Rooms of Their Own: Structured Small-Group Learning in a Realtime Browser-Based IDE
In this paper, we present bcode, a lightweight, browser-based collaborative code editor designed to support small-group learning in both in-person and virtual CS1 courses. Whereas most collaborative IDEs in the literature are built for enterprise contexts, bcode draws on research in collaborative and peer-based learning. The platform facilitates real-time, multi-user editing by providing instructors “rooms” in which “groups” of students coauthor code, allowing structured collaboration. The contents of each group are visible to the instructors at all times, enabling live oversight and just-in-time teaching.
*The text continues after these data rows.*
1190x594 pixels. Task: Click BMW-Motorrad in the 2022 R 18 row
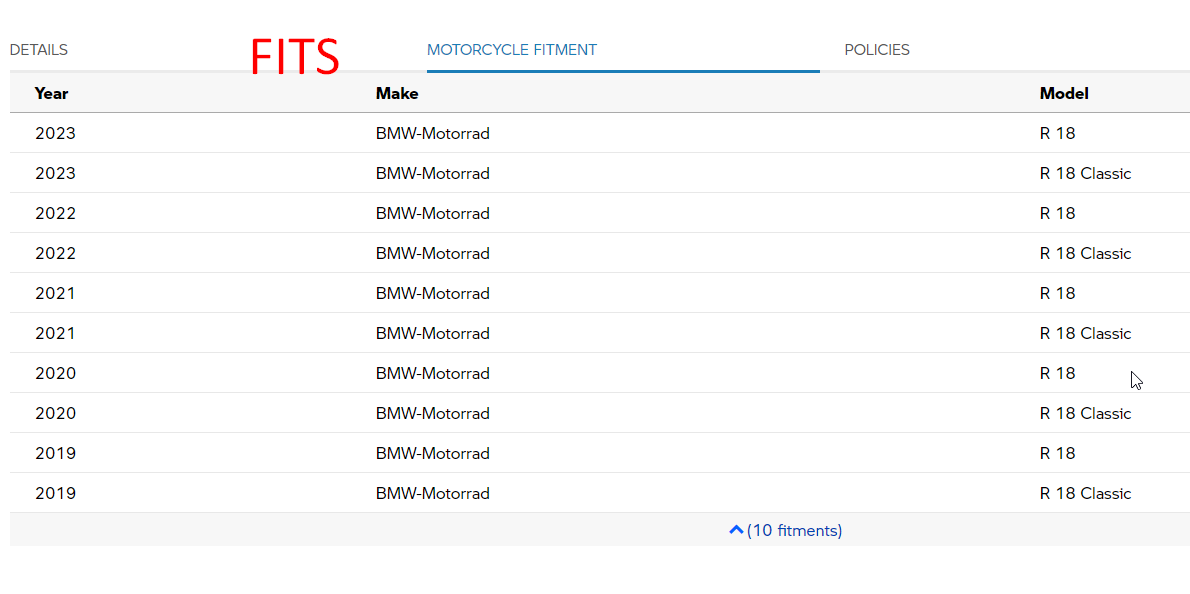[x=432, y=213]
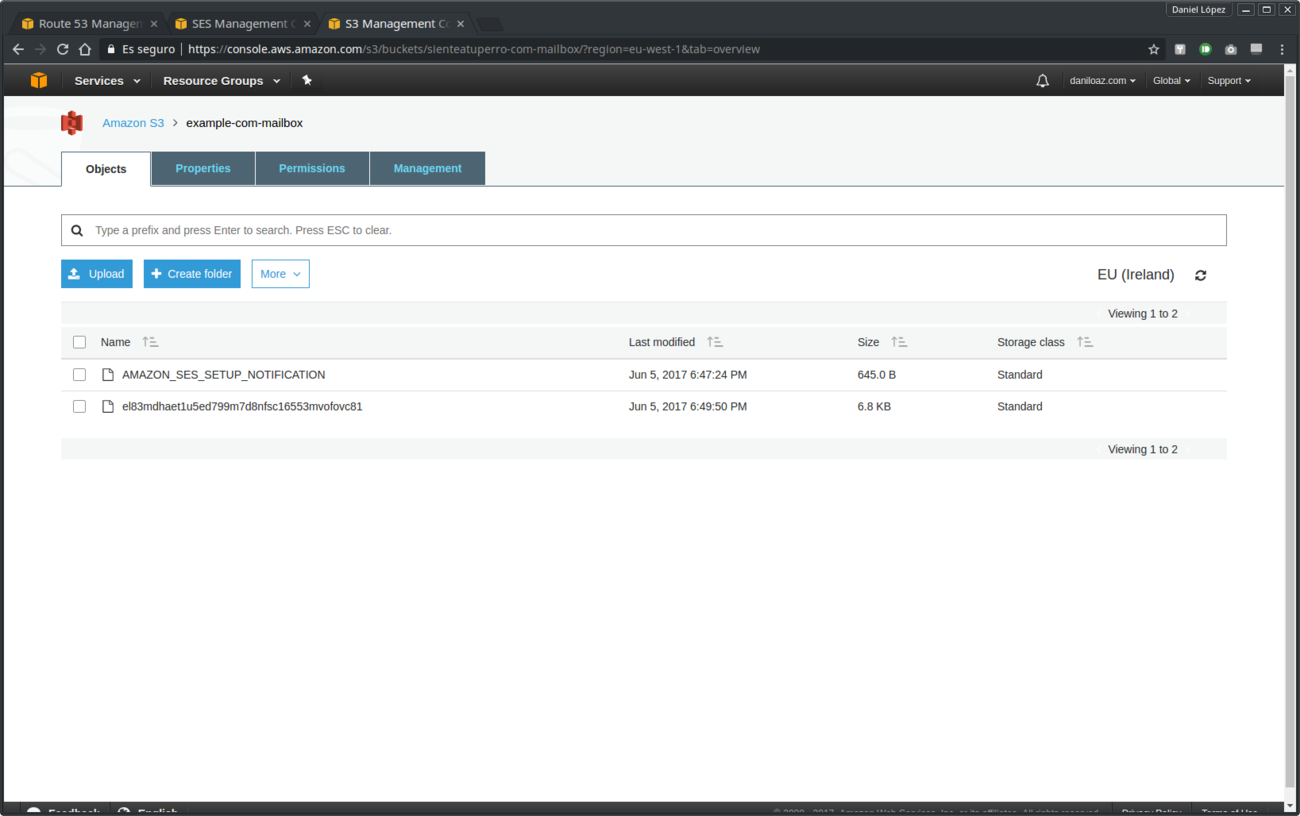The width and height of the screenshot is (1300, 816).
Task: Sort objects by Name column icon
Action: [x=150, y=342]
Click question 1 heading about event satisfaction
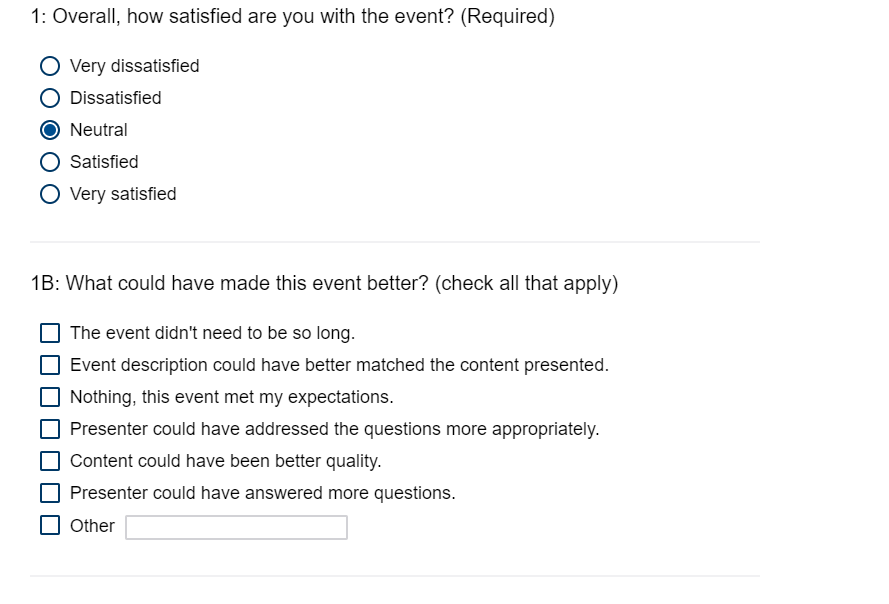The height and width of the screenshot is (604, 889). (292, 17)
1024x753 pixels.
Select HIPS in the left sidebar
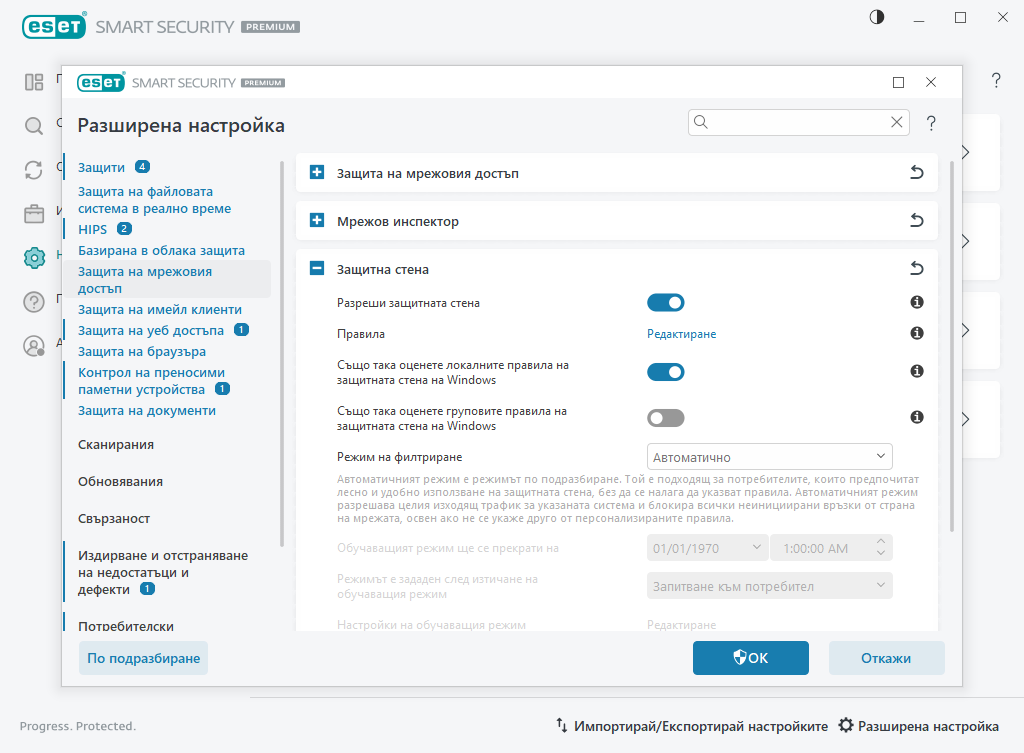click(92, 229)
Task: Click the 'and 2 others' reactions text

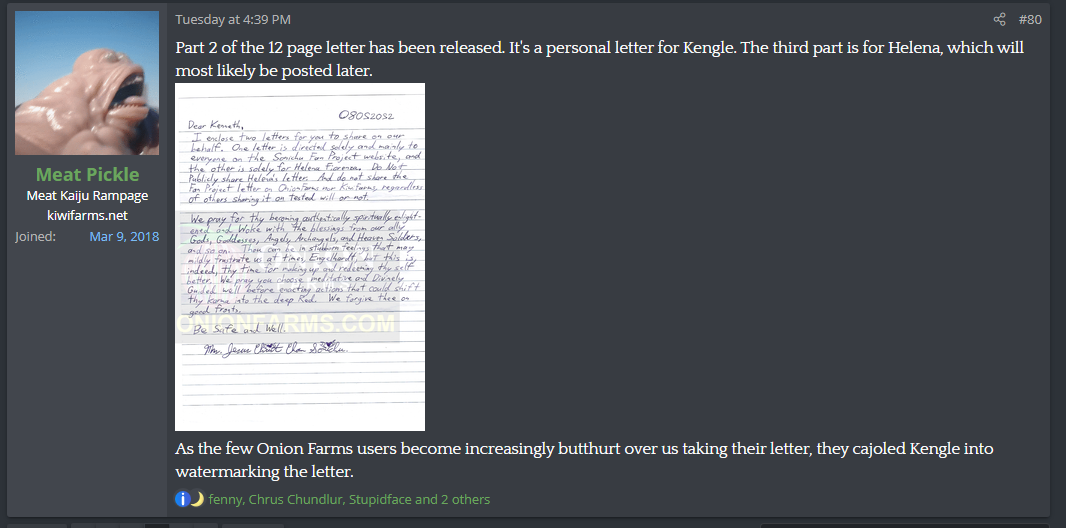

The platform can also provide LLM-generated hints to help students get unstuck. bcode’s design centers on accessibility for students and instructors: only a short alphanumeric code is required to join a room, and the platform runs Python, C++, and graphics code entirely within the browser using WebAssembly, eliminating the cost of server infrastructure.
We deployed bcode in two large-scale educational contexts: an in-person CS1/CS2 teaching assistant program at our R1 institution and two global offerings of a CS1 MOOC whose combined enrollment exceeded 30,000. Instructors voluntarily adopted the tool, and we observed high engagement across both deployments, with a regression analysis suggesting bcode correlates with increased student participation at a marginal significance. Our evidence also suggests that the flexibility of the room and group system made bcode adaptable to a range of teaching formats, including in-person and remote. We discuss design lessons from observed usage patterns and outline future directions, including additional features supporting collaborative pedagogy and follow-up studies to assess causal impacts on participation.